→ **Brief**
Render the listing below as a Markdown table with the columns "Row" and "Line," numbering each row and leaving out blank lines. Begin at the line that contains "Open the comment", stop after the line that contains "I will pos(96,450).", and include nothing else.
─── Dataset records ───
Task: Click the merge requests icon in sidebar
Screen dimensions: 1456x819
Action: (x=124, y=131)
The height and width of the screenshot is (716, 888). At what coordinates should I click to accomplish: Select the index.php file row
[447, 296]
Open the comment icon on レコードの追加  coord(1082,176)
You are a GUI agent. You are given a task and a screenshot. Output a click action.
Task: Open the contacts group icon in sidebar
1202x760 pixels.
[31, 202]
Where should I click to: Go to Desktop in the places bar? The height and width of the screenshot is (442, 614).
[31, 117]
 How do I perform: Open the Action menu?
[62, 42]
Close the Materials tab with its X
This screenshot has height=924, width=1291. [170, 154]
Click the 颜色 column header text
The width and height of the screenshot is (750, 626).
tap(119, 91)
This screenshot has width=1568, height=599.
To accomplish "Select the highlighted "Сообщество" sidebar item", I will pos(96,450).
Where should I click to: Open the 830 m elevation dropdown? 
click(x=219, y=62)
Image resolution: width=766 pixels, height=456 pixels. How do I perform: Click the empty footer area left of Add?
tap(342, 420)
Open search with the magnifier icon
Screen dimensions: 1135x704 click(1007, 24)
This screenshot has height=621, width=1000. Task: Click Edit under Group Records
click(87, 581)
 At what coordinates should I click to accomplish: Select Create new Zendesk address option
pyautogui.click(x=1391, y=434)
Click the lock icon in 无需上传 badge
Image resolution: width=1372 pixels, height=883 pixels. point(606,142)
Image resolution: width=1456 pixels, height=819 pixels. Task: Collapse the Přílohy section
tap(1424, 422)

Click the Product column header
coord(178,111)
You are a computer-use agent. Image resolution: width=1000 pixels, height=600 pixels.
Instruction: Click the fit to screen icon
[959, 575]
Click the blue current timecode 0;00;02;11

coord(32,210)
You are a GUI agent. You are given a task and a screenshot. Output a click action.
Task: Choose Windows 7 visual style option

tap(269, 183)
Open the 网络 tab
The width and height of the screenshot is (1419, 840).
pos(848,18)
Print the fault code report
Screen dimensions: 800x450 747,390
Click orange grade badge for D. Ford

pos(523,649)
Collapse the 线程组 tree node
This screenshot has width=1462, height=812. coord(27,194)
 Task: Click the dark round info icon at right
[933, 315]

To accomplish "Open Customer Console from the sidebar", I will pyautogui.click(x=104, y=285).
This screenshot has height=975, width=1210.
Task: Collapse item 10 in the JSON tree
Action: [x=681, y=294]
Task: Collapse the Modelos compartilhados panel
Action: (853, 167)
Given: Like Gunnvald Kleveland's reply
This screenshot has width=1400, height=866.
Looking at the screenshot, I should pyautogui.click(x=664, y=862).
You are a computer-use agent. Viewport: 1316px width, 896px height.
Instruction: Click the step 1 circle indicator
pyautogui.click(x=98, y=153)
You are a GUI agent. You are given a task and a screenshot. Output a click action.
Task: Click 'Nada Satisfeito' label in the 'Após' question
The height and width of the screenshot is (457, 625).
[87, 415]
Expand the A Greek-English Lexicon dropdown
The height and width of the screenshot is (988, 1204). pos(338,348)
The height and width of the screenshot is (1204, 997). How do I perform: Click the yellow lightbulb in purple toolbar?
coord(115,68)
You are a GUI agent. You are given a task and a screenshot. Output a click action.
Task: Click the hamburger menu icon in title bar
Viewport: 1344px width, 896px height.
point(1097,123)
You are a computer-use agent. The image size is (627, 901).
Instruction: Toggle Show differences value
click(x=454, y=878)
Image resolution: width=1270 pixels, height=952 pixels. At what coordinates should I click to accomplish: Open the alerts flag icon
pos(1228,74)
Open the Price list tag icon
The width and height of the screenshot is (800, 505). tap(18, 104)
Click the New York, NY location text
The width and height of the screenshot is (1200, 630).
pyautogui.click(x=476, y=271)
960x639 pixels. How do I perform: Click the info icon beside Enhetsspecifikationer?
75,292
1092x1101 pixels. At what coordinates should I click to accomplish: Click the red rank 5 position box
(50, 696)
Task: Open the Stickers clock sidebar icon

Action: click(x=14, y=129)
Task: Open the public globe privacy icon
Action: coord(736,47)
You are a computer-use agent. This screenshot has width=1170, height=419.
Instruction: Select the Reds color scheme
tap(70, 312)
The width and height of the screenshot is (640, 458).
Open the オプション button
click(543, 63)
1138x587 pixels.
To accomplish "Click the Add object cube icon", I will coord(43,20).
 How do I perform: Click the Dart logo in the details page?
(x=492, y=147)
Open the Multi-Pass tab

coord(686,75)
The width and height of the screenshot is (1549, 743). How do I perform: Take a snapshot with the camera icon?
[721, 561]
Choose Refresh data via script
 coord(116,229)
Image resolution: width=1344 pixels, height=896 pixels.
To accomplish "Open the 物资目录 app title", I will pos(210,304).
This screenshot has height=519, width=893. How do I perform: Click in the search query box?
───
→ **Worked answer**
| Row | Line |
|---|---|
| 1 | Open the comment icon on レコードの追加  coord(1082,176) |
| 2 | You are a GUI agent. You are given a task and a screenshot. Output a click action. |
| 3 | Task: Open the contacts group icon in sidebar |
| 4 | 1202x760 pixels. |
| 5 | [31, 202] |
| 6 | Where should I click to: Go to Desktop in the places bar? The height and width of the screenshot is (442, 614). |
| 7 | [31, 117] |
| 8 |  How do I perform: Open the Action menu? |
| 9 | [62, 42] |
| 10 | Close the Materials tab with its X |
| 11 | This screenshot has height=924, width=1291. [170, 154] |
| 12 | Click the 颜色 column header text |
| 13 | The width and height of the screenshot is (750, 626). |
| 14 | tap(119, 91) |
| 15 | This screenshot has width=1568, height=599. |
| 16 | To accomplish "Select the highlighted "Сообщество" sidebar item", I will pos(96,450). |